> Activity
Which lines of the records below contain the word "icon"? Show each one.

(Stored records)

───

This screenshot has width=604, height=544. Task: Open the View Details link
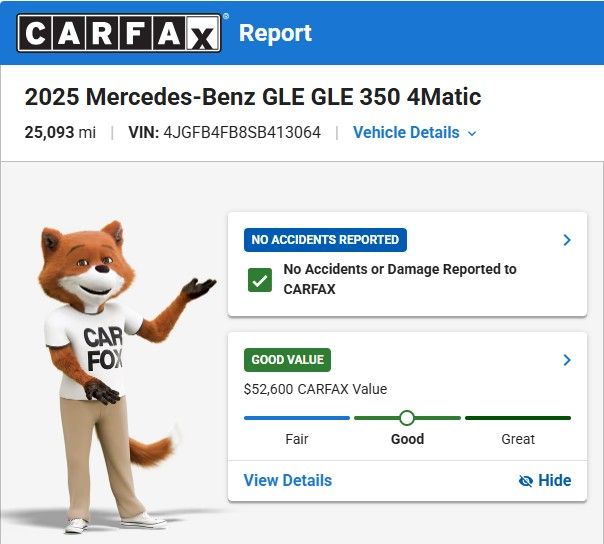[x=288, y=480]
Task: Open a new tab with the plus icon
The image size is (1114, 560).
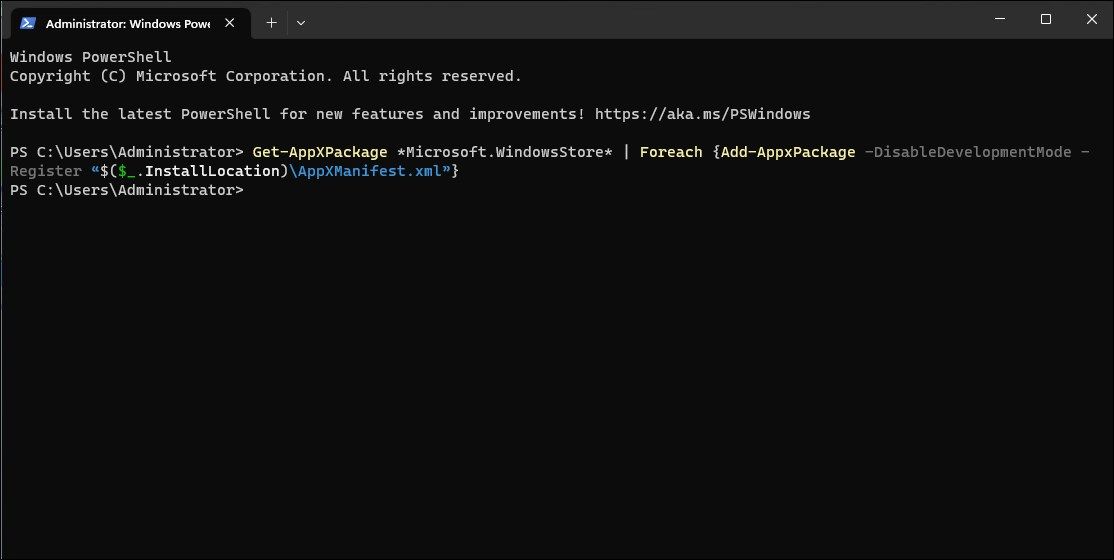Action: (x=271, y=22)
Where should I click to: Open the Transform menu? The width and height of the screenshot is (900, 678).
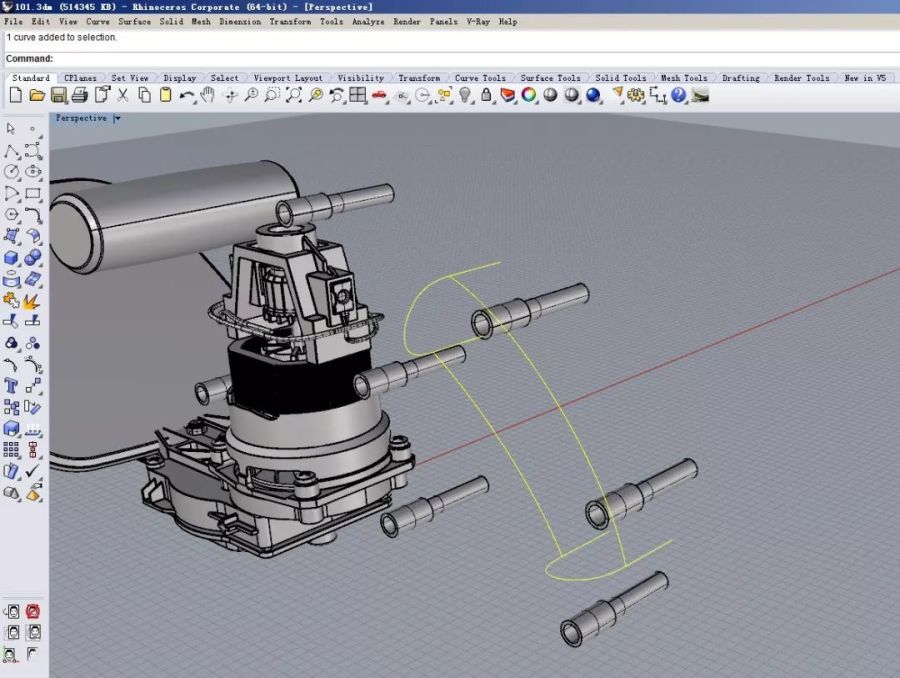point(289,21)
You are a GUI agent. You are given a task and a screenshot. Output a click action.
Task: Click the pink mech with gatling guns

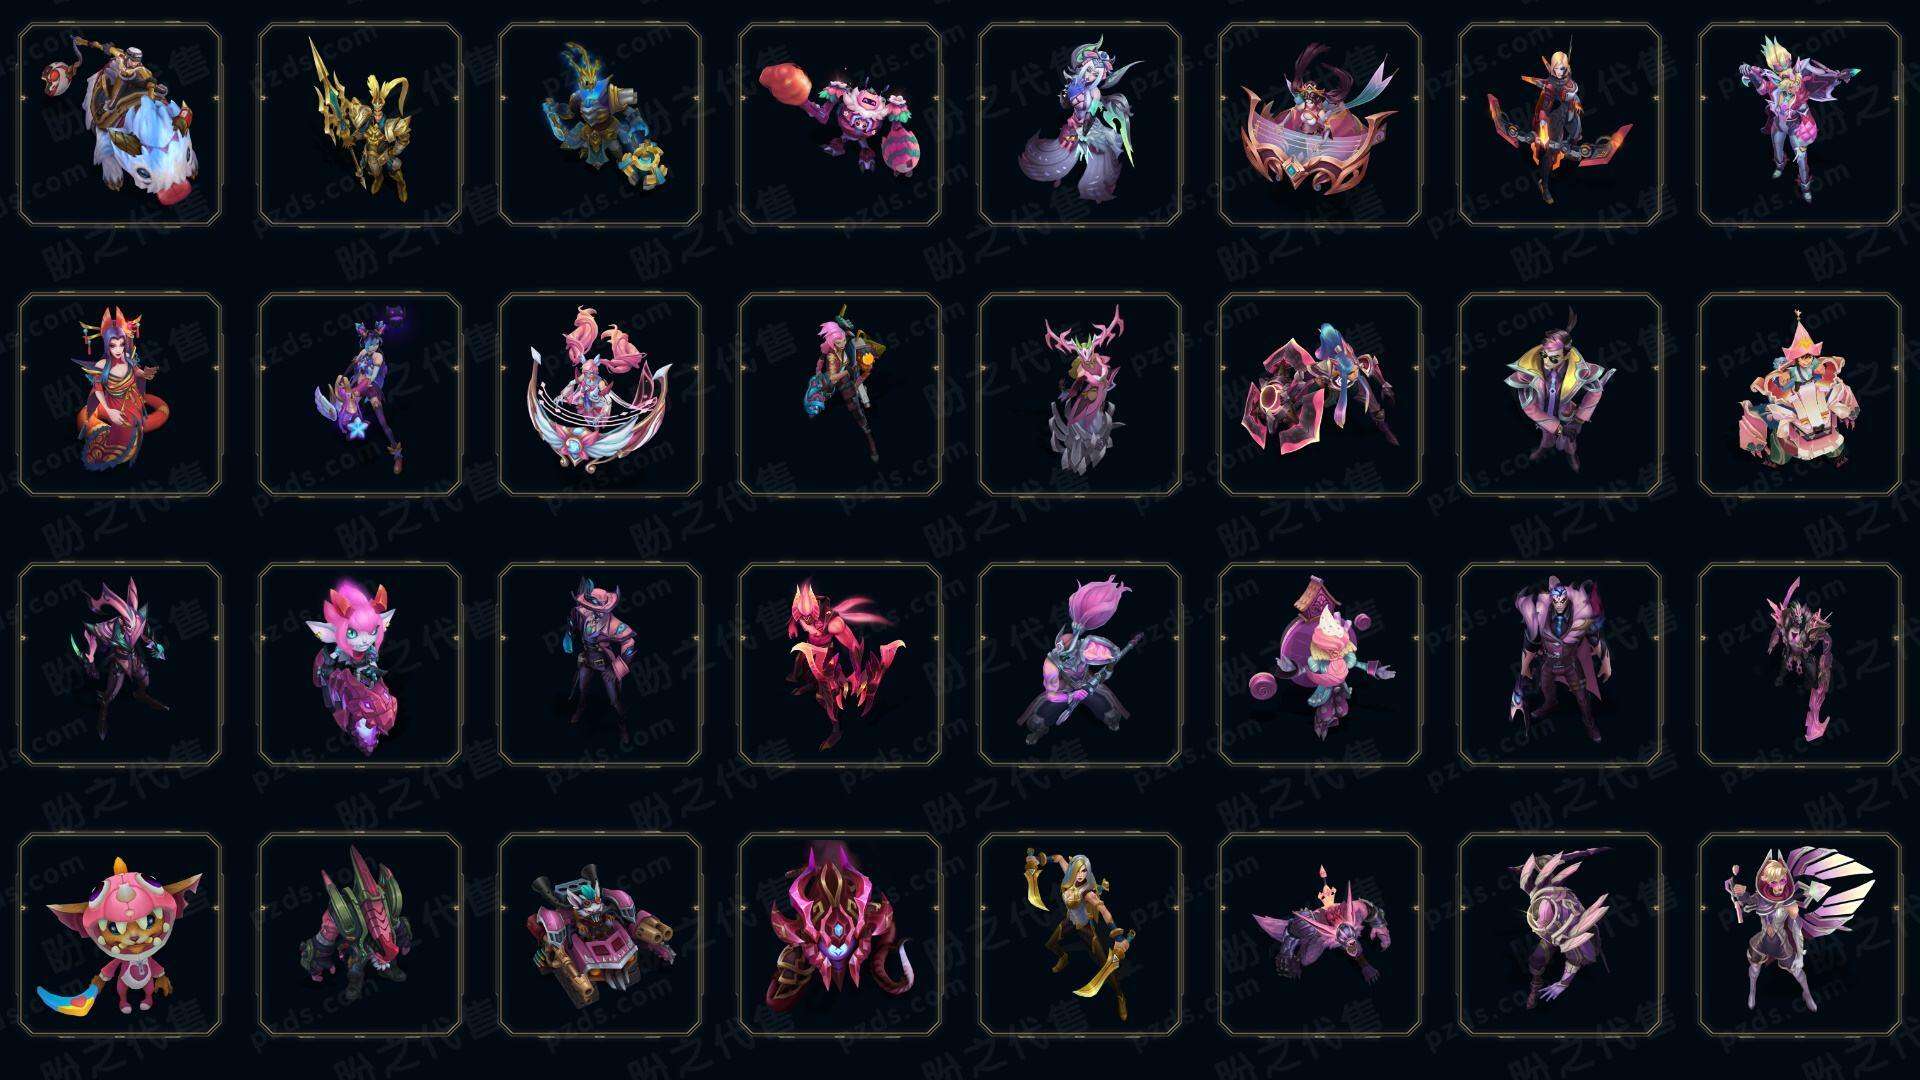pyautogui.click(x=600, y=934)
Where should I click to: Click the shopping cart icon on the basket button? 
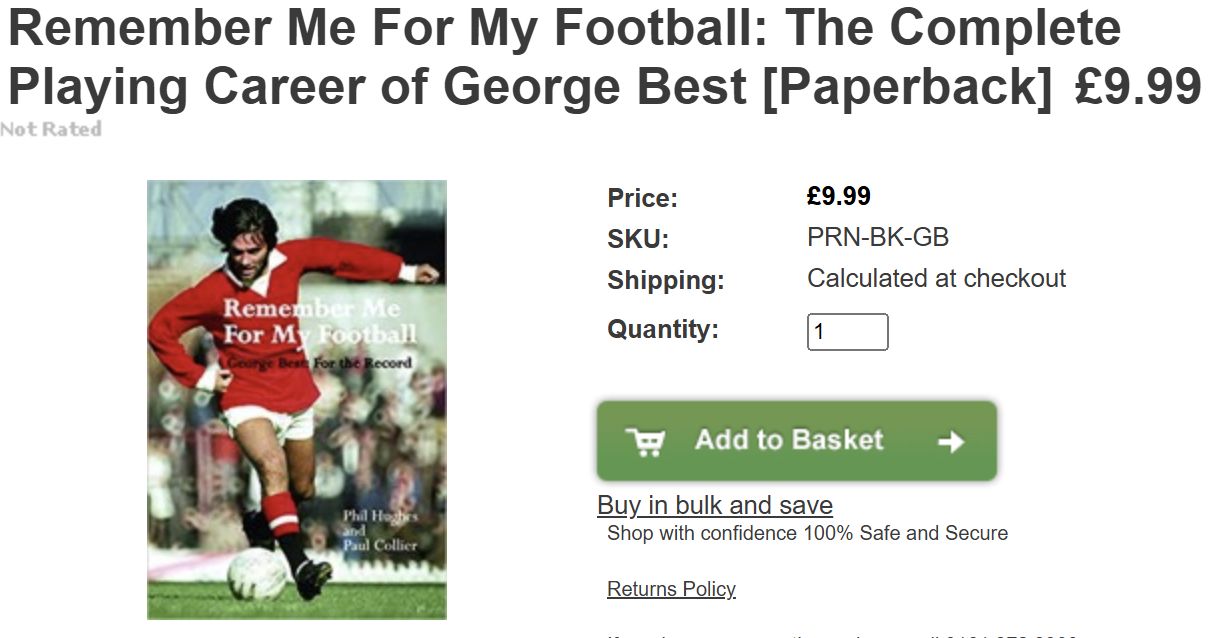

───

> Response box
Task: Open a new tab with the plus icon
Where should I click to: Click the shopping cart icon on the basket button? 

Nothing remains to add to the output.